[RECORDS PROVIDED]

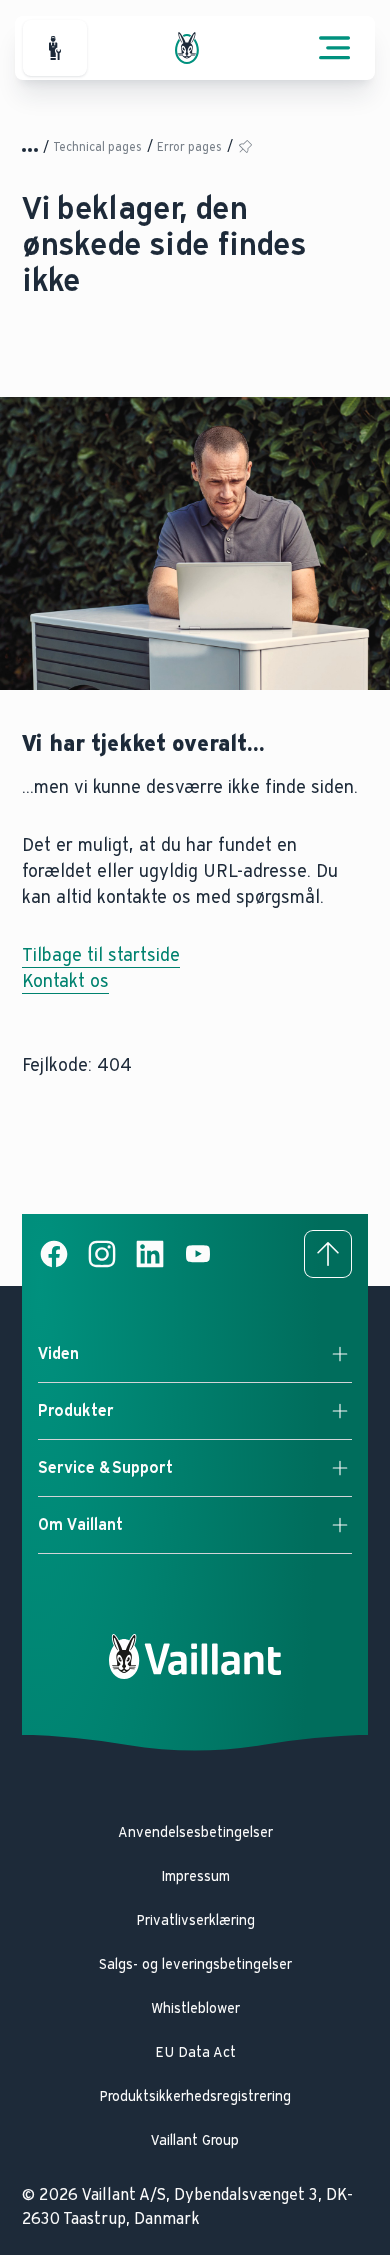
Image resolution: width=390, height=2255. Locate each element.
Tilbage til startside (101, 955)
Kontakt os (65, 981)
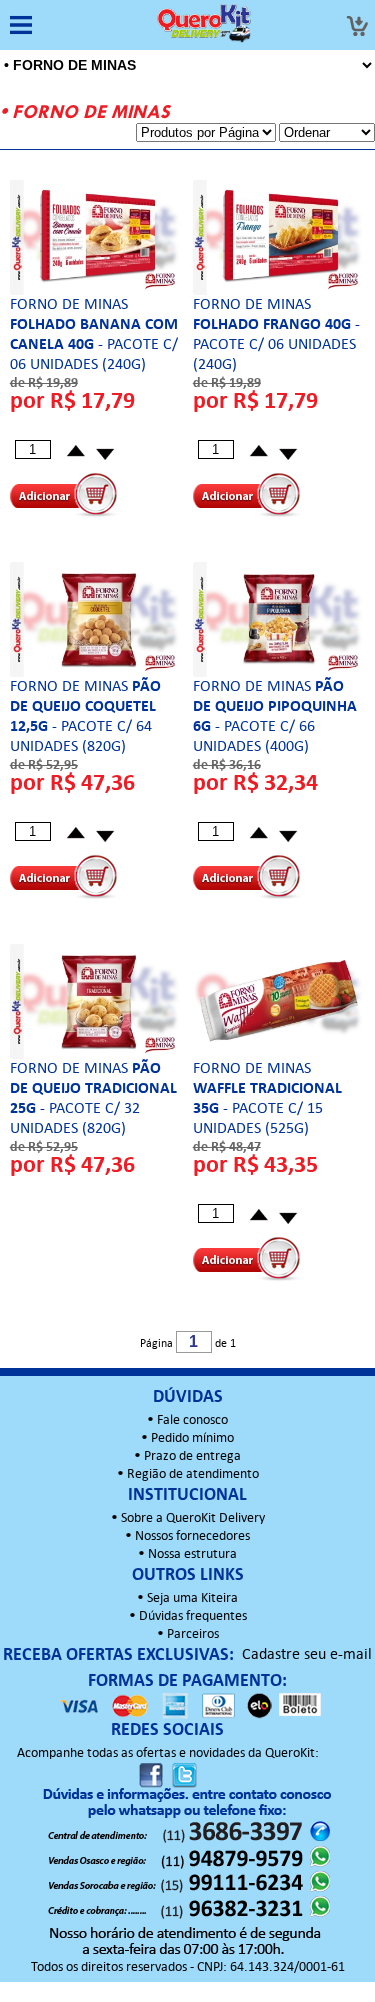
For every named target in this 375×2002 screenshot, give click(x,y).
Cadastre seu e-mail (307, 1655)
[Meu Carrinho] (357, 26)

[/RECORDS PROVIDED]

Copy the data above word for word. Pictures stay out.

◆ **SOLUTION TO THE EXERCISE**:
Image resolution: width=390, height=2255. Locate each element.
Tilbage til startside (101, 955)
Kontakt os (65, 981)
For every named target in this 375×2002 screenshot, give click(x,y).
Cadastre seu e-mail (307, 1655)
[Meu Carrinho] (357, 26)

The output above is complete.